Water, especially fresh water, is crucial for sustaining human populations and enabling economic growth. Worldwide 1.2 billion people live in physical water scarcity, and 1.6 billion in economic water shortage. Global industrial water use is expected to increase by 400%. A paradigm shift in the way water is supplied to industry is needed to ensure water abstractions remain within the carrying capacity of ecosystems providing water resources.
Industry requires significant quantities of water to operate. In the Netherlands 68% of the fresh water produced is used by industry. In most cases the water is part of the process, but is not part of the final product (high temperature steam production, cooling liquid in cooling towers, etc.). This range of applications raises questions concerning the quality of the water which is actually required for each of these processes:
- Is it really needed to use high quality fresh water to produce steam?

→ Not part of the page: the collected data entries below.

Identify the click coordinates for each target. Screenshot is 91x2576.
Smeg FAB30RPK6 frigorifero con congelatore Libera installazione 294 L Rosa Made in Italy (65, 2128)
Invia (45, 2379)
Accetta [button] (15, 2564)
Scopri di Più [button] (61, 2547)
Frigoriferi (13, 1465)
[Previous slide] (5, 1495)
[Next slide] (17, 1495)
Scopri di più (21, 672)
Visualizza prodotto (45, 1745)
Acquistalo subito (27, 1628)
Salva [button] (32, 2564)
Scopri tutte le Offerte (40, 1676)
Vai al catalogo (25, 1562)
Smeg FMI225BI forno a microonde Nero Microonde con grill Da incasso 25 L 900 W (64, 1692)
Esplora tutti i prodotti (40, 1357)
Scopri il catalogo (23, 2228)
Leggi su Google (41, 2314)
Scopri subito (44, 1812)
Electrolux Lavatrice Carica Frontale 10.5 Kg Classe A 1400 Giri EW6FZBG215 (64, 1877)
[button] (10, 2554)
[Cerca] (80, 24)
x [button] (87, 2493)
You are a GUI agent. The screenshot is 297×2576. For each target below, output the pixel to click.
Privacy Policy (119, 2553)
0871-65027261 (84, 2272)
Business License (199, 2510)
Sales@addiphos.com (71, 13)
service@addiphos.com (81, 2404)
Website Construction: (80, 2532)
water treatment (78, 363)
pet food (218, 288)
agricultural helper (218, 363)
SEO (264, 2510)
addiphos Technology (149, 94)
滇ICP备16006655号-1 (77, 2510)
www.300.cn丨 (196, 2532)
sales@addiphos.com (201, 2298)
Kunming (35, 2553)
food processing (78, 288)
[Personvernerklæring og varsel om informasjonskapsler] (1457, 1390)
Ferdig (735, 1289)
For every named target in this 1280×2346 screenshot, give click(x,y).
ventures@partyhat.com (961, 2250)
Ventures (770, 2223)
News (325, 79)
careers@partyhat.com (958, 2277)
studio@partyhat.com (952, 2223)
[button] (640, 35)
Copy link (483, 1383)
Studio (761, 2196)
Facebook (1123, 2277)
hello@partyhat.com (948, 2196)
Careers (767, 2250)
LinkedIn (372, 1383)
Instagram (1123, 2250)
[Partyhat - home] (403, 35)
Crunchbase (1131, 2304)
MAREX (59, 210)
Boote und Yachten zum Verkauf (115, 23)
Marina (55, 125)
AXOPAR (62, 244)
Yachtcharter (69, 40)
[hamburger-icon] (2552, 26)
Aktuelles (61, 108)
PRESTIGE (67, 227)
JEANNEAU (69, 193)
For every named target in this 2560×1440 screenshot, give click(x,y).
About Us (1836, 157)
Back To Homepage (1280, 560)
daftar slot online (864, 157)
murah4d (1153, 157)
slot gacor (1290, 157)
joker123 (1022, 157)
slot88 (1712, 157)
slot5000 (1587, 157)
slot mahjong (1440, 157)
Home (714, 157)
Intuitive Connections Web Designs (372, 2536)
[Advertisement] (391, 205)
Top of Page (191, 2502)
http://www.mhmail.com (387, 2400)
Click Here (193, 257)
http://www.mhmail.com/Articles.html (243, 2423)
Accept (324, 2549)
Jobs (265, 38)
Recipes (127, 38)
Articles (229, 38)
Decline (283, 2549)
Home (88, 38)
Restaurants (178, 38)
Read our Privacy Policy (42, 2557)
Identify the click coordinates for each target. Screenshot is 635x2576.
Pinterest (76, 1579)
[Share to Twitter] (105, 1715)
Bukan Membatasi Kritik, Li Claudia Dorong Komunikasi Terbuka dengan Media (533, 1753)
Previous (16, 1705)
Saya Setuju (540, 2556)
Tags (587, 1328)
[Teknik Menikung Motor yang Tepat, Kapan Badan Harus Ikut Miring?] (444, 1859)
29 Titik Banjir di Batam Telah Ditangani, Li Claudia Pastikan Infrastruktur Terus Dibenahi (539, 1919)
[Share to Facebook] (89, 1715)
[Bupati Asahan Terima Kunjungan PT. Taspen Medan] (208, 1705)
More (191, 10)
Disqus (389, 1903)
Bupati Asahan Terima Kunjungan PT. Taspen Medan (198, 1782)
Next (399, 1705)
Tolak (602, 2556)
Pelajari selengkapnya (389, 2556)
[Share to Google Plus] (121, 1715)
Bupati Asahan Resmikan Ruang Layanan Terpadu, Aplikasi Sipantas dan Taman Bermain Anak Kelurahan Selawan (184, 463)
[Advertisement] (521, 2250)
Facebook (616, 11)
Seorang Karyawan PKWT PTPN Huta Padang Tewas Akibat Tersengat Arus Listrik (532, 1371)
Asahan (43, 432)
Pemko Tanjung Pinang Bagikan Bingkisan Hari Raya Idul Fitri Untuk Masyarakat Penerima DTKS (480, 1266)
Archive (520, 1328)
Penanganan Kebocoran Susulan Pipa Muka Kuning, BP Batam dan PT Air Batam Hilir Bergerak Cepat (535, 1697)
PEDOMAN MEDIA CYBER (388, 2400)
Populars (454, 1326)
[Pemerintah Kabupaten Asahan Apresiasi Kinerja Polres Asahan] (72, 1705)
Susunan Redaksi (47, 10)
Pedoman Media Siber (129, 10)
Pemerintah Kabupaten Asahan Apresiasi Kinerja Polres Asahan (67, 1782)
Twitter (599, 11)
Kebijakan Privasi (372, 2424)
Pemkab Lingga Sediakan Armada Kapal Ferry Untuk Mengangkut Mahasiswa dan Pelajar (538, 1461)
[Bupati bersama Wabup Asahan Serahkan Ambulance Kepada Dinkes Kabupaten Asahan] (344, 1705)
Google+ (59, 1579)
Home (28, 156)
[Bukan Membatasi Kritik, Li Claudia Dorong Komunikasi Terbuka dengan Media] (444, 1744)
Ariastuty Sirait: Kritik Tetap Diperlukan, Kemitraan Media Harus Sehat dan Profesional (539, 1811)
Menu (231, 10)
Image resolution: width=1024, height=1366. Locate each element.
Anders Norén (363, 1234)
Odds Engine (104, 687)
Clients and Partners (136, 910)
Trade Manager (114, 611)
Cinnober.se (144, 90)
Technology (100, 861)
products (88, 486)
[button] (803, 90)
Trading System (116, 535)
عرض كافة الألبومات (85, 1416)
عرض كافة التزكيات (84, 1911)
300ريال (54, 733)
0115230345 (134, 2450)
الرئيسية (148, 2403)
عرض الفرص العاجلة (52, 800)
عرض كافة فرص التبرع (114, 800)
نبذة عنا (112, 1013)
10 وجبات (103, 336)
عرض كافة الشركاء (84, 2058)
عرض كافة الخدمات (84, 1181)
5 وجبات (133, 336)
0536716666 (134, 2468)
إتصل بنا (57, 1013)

- Can process water be cascaded for more effective use?
- Can part of the process be operated with saline water?
The central paradigm shift within the Water Nexus programme is to consider saline water as a resource, instead of a threat:
In this research GIS methods are combined with Linear Programming in order to determine the optimal network to supply (industrial) water users with the water quality they require.
Through GIS the local landscape features affecting the costs of water transport are determined (Fig 1). The Linear Programming optimization algorithm is then used to determine the optimal combination of connections and the capacity of each connection (Fig 2).
Through this approach it is possible to minimize water supply costs and determine which water source, fresh or brackish, is most suitable for specific users.